Copy the rows below word for word, starting at the line containing "You are a computer-use agent. The image size is (678, 454)." and ending at the line containing "Looking at the screenshot, I should point(224,565).". Include both of those lines.

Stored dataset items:
——
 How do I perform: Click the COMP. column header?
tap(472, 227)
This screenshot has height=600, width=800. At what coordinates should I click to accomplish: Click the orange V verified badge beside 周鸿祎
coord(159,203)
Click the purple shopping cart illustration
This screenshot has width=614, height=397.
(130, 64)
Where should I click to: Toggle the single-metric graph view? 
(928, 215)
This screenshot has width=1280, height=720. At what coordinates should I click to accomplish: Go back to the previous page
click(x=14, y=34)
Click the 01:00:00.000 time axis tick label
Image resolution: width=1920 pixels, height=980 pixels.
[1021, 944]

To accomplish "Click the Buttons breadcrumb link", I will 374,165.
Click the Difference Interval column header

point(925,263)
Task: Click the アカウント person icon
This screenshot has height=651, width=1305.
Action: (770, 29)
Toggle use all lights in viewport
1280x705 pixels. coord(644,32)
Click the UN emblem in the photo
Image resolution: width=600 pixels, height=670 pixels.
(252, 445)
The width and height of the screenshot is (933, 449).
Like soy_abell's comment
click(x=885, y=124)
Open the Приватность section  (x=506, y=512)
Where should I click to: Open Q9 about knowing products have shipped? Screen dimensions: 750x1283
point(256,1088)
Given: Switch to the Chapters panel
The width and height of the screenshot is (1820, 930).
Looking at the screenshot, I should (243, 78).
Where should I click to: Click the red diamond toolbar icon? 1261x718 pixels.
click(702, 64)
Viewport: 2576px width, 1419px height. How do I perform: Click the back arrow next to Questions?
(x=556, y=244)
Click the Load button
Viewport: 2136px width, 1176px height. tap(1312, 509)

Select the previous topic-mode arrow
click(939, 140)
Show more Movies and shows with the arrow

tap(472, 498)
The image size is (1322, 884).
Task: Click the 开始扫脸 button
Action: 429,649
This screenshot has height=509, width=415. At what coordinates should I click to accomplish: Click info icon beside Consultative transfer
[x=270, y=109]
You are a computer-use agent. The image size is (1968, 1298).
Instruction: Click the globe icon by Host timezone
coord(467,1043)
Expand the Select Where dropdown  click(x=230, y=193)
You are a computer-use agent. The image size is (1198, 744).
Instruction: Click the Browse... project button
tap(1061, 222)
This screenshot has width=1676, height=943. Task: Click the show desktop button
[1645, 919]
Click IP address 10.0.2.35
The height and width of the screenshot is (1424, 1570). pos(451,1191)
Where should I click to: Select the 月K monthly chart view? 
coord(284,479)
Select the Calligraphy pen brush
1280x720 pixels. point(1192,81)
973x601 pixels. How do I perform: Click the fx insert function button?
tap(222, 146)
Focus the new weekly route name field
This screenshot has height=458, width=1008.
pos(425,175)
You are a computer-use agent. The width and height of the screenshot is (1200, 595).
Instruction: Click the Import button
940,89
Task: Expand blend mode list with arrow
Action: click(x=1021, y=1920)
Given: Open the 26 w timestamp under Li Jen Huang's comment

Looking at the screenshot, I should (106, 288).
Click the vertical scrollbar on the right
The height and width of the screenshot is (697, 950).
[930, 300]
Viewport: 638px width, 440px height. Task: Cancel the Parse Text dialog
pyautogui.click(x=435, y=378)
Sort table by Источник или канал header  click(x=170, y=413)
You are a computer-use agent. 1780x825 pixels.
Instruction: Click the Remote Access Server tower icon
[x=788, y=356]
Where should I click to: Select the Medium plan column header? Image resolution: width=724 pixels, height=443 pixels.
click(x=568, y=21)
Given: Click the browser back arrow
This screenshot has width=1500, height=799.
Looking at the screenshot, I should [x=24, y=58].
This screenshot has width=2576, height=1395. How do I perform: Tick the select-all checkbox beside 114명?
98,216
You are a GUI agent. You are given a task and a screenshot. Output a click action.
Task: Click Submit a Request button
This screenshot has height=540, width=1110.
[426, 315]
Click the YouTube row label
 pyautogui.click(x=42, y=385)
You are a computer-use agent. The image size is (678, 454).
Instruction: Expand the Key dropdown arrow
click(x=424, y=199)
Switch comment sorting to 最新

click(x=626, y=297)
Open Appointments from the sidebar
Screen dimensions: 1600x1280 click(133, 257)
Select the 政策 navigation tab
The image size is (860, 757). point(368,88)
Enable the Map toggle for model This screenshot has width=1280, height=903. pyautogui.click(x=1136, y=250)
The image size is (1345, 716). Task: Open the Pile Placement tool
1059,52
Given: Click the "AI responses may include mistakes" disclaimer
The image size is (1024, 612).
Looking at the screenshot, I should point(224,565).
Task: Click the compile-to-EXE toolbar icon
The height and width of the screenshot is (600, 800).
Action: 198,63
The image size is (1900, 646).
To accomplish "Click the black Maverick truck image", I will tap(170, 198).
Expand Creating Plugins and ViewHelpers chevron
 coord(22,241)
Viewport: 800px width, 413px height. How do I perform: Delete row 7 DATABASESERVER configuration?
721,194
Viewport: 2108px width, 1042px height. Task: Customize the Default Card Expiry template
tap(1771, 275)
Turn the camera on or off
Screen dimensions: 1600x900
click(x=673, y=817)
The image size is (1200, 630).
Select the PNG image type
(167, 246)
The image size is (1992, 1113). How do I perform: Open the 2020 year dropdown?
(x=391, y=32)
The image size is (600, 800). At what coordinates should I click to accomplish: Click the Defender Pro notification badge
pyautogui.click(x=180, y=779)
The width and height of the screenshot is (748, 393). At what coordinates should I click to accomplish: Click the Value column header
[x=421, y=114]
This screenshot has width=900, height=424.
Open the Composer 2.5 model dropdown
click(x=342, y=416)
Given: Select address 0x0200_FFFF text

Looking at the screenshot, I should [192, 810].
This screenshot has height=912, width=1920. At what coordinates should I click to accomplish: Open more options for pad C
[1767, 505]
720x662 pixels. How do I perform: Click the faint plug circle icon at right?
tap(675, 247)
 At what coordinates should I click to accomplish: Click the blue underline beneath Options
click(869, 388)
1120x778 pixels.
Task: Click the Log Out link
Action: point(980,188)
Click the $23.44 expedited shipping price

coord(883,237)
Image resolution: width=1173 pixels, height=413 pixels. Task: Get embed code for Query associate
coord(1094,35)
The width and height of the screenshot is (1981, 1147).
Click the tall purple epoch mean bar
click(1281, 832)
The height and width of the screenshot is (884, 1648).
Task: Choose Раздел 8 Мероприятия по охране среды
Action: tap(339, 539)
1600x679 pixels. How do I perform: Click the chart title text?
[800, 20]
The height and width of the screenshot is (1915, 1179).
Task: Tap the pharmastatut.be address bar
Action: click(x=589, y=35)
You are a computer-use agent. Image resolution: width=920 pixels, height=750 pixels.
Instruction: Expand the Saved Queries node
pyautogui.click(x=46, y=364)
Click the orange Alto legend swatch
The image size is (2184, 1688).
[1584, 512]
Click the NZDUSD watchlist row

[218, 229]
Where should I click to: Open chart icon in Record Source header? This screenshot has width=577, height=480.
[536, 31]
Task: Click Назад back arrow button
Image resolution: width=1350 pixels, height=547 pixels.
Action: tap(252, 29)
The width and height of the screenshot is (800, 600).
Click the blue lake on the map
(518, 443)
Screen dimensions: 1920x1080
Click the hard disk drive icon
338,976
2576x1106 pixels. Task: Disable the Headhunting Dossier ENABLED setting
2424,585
——
* [COMPLETE OUTPUT]
You are a computer-use agent. The image size is (678, 454).
Instruction: Expand the Key dropdown arrow
click(x=424, y=199)
Switch comment sorting to 最新

click(x=626, y=297)
Open Appointments from the sidebar
Screen dimensions: 1600x1280 click(133, 257)
Select the 政策 navigation tab
The image size is (860, 757). point(368,88)
Enable the Map toggle for model This screenshot has width=1280, height=903. pyautogui.click(x=1136, y=250)
The image size is (1345, 716). Task: Open the Pile Placement tool
1059,52
Given: Click the "AI responses may include mistakes" disclaimer
The image size is (1024, 612).
Looking at the screenshot, I should point(224,565).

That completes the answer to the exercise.